The following example shows how to initiate restoration of glacier objects in an Amazon S3 bucket, determine if a restoration is on-going, and determine if a restoration is finished.

import boto3

s3 = boto3.resource('s3')
bucket = s3.Bucket('glacier-bucket')
for obj_sum in bucket.objects.all():
    obj = s3.Object(obj_sum.bucket_name, obj_sum.key)
    if obj.storage_class == 'GLACIER':
        # Try to restore the object if the storage class is glacier and
        # the object does not have a completed or ongoing restoration
        # request.
        if obj.restore is None:
            print('Submitting restoration request: %s' % obj.key)
            obj.restore_object(RestoreRequest={'Days': 1})
        # Print out objects whose restoration is on-going
        elif 'ongoing-request="true"' in obj.restore:
            print('Restoration in-progress: %s' % obj.key)
        # Print out objects whose restoration is complete
        elif 'ongoing-request="false"' in obj.restore:
            print('Restoration complete: %s' % obj.key)

Uploading/downloading files using SSE KMS#

This example shows how to use SSE-KMS to upload objects using server side encryption with a key managed by KMS.

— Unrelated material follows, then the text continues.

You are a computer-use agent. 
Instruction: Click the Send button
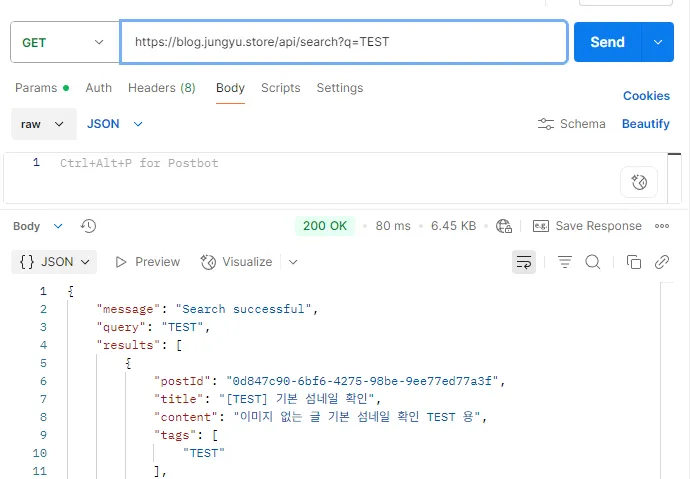click(607, 42)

We can either use the default KMS master key, or create a custom key in AWS and use it to encrypt the object by passing in its key id.

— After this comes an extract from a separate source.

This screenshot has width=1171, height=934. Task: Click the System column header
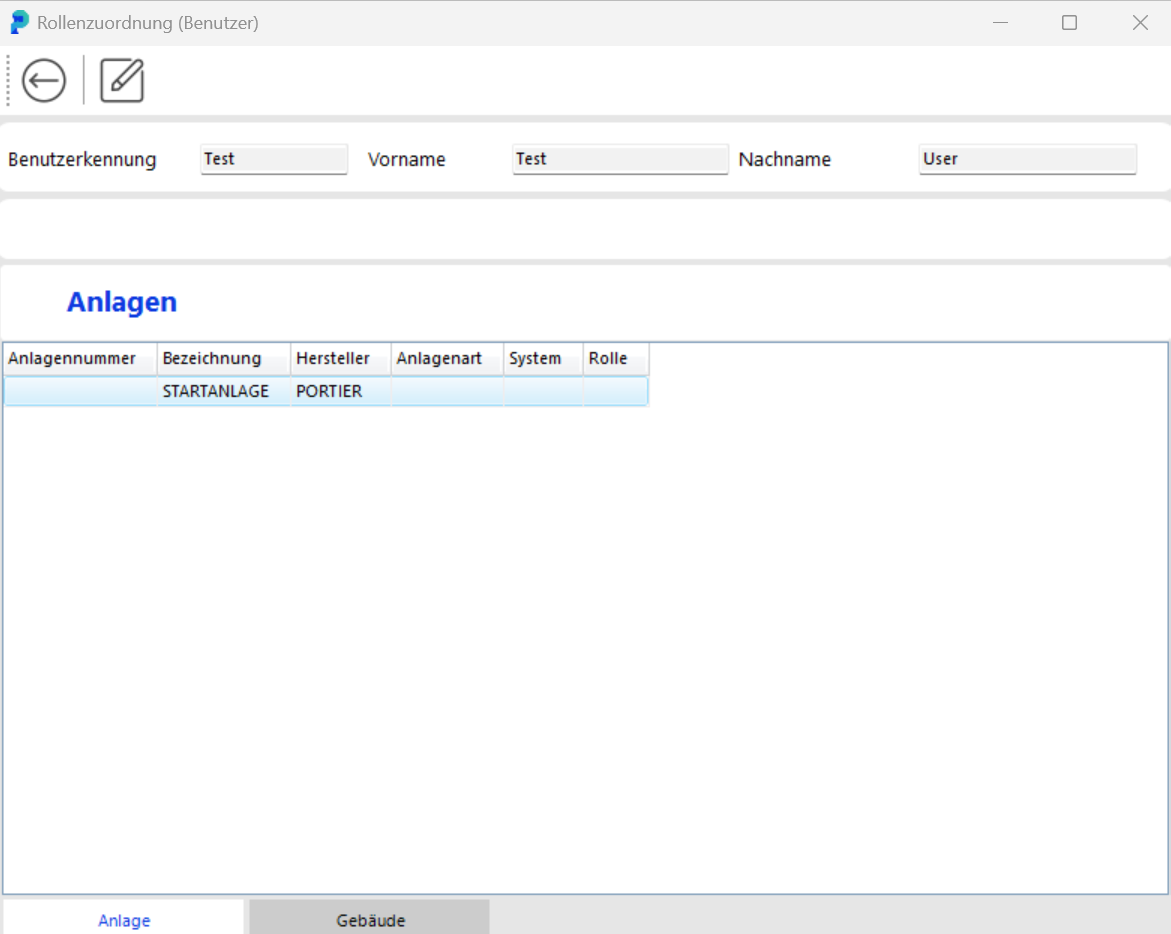point(533,358)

With KMS, nothing else needs to be provided for getting the object; S3 already knows how to decrypt the object.

import boto3
import os

BUCKET = 'your-bucket-name'
s3 = boto3.client('s3')
keyid = '<the key id>'

print("Uploading S3 object with SSE-KMS")
s3.put_object(Bucket=BUCKET,
              Key='encrypt-key',
              Body=b'foobar',
              ServerSideEncryption='aws:kms',
              # Optional: SSEKMSKeyId
              SSEKMSKeyId=keyid)
print("Done")

# Getting the object:
print("Getting S3 object...")
response = s3.get_object(Bucket=BUCKET,
                         Key='encrypt-key')
print("Done, response body:")
print(response['Body'].read())

Uploading/downloading files using SSE Customer Keys#

This example shows how to use SSE-C to upload objects using server side encryption with a customer provided key.

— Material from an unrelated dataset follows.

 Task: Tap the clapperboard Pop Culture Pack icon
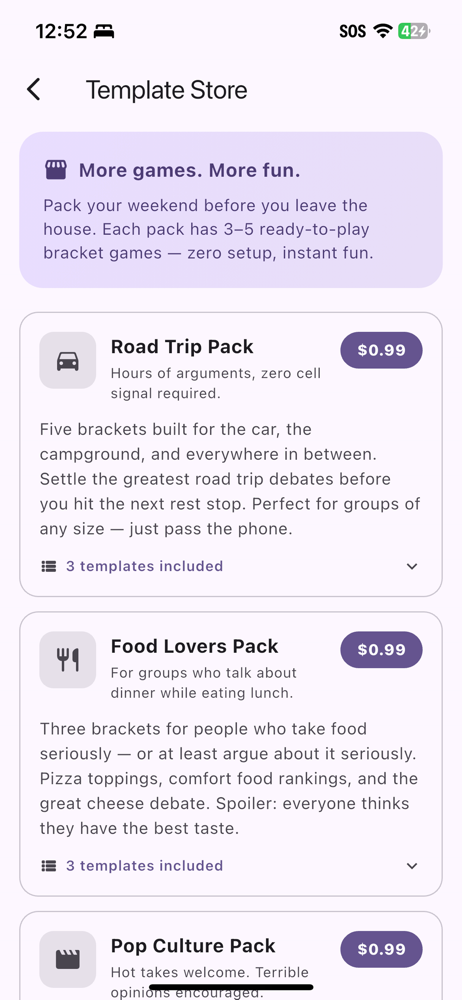pos(68,960)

First, we’ll need a 32 byte key. For this example, we’ll randomly generate a key but you can use any 32 byte key you want. Remember, you must the same key to download the object. If you lose the encryption key, you lose the object.

Also note how we don’t have to provide the SSECustomerKeyMD5. Boto3 will automatically compute this value for us.

import boto3
import os

BUCKET = 'your-bucket-name'
KEY = os.urandom(32)
s3 = boto3.client('s3')

print("Uploading S3 object with SSE-C")
s3.put_object(Bucket=BUCKET,
              Key='encrypt-key',
              Body=b'foobar',
              SSECustomerKey=KEY,
              SSECustomerAlgorithm='AES256')
print("Done")

# Getting the object:
print("Getting S3 object...")
# Note how we're using the same ``KEY`` we
# created earlier.
response = s3.get_object(Bucket=BUCKET,
                         Key='encrypt-key',
                         SSECustomerKey=KEY,
                         SSECustomerAlgorithm='AES256')
print("Done, response body:")
print(response['Body'].read())

Downloading a specific version of an S3 object#

This example shows how to download a specific version of an S3 object.

import boto3
s3 = boto3.client('s3')

s3.download_file(
    "bucket-name", "key-name", "tmp.txt",
    ExtraArgs={"VersionId": "my-version-id"}
)

Filter objects by last modified time using JMESPath#

This example shows how to filter objects by last modified time using JMESPath.

import boto3
s3 = boto3.client("s3")

s3_paginator = s3.get_paginator('list_objects_v2')
s3_iterator = s3_paginator.paginate(Bucket='your-bucket-name')

filtered_iterator = s3_iterator.search(
    "Contents[?to_string(LastModified)>='\"2022-01-05 08:05:37+00:00\"'].Key"
)

for key_data in filtered_iterator:
    print(key_data)

Client Context Parameters#

Client context parameters are configurable on a client instance via the client_context_params parameter in the Config object. For more detailed instructions and examples on the exact usage of context params see the configuration guide.

The available s3 client context params are:

  • disable_s3_express_session_auth (boolean) - Disables this client’s usage of Session Auth for S3Express

    buckets and reverts to using conventional SigV4 for those.